Der Versuch, Informationen aus und über die Sondereinsatztruppen zu erhalten, ist ebenfalls nicht mehr zulässig. Nach diesen „Empfehlungen“ hätte die Öffentlichkeit also nie etwas über den schädlichen Gaseinsatz, die stümperhafte ärztliche Versorgung und die Missachtung der Opfer und ihrer Angehörigen nach dem Geiseldrama im Moskauer Musicaltheater erfahren dürfen. Dieser Zynismus ist nur noch durch den folgenden Passus zu überbieten, in dem der Staat Journalisten anhält, „taktvoll und einfühlsam mit den Gefühlen von Verwandten und Partnern der Opfer des Terrorismus umzugehen“. Journalisten – nicht etwa die Behörden: Moskaus Zeitungen waren voll mit Berichten über deren haarsträubenden Umgang mit Hilfe suchenden Angehörigen. Viele wurden von der Polizei beschimpft, zehn Tage nach der Befreiungsaktion gelten Geiseln immer noch als vermisst.
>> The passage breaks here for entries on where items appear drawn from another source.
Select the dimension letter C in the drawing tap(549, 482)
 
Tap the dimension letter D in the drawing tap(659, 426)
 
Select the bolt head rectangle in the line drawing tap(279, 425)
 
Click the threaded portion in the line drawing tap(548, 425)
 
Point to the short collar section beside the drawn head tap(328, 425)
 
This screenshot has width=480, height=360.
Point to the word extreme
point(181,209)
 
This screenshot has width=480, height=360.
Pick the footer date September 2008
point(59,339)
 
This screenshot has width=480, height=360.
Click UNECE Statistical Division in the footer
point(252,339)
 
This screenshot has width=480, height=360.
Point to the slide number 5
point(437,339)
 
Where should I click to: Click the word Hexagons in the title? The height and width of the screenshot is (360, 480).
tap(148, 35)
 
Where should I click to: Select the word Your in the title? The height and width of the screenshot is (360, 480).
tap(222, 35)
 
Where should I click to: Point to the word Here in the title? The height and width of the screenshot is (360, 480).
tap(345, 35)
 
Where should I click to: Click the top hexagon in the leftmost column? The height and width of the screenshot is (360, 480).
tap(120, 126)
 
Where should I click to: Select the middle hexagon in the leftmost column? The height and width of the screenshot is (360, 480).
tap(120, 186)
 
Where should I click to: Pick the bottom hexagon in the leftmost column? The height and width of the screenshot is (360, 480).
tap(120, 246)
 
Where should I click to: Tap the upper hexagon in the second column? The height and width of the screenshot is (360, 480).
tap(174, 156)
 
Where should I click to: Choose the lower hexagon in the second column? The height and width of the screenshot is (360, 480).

Vor dem Hintergrund des Staatsterrorismus in Tschetschenien und anderen Regionen des Nordkaukasus sowie der Hatz auf Kaukasier in Moskau und anderswo überrascht auch die Mahnung unter Punkt 9 des Kodex: „Die internationale Gemeinschaft weist Rückschlüsse zwischen Terrorismus, Rasse, Religion und Nationalität zurück“. – Der Gipfel der Heuchelei ist erreicht.

„Wersija“ erschienen

Unterdessen erschien die Wochenzeitung Wersija, deren Zentralcomputer bereits am Wochenende vom Inlandsgeheimdienst FSB beschlagnahemt worden war, turnusgemäß am Montag. Wersija zufolge gibt es Hinweise „dass beim Sturm auf die Terroristen ein militärisches Nervengas auf Phosphorbasis angewendet wurde“. Durch schnelle Verabreichung eines Gegenmittels hätte sich dieses Phosphor-Kampfgas neutralisieren lassen, berichtet die Zeitung. Außerdem behauptet das Blatt unter Berufung auf Quellen im russischen Gesundheitsministerium, es seien nicht 120, sondern 300 Geiseln bei der Rettungsaktion umgekommen. Das offizielle Moskau hat zu den Anschuldigungen keine Stellung bezogen. Überhaupt überrascht, dass das Blatt erscheinen konnte. Chefredakteur Rustam Arifdschanow erklärte, man habe die Ausgabe vor Abtransport des Computers noch kopieren können.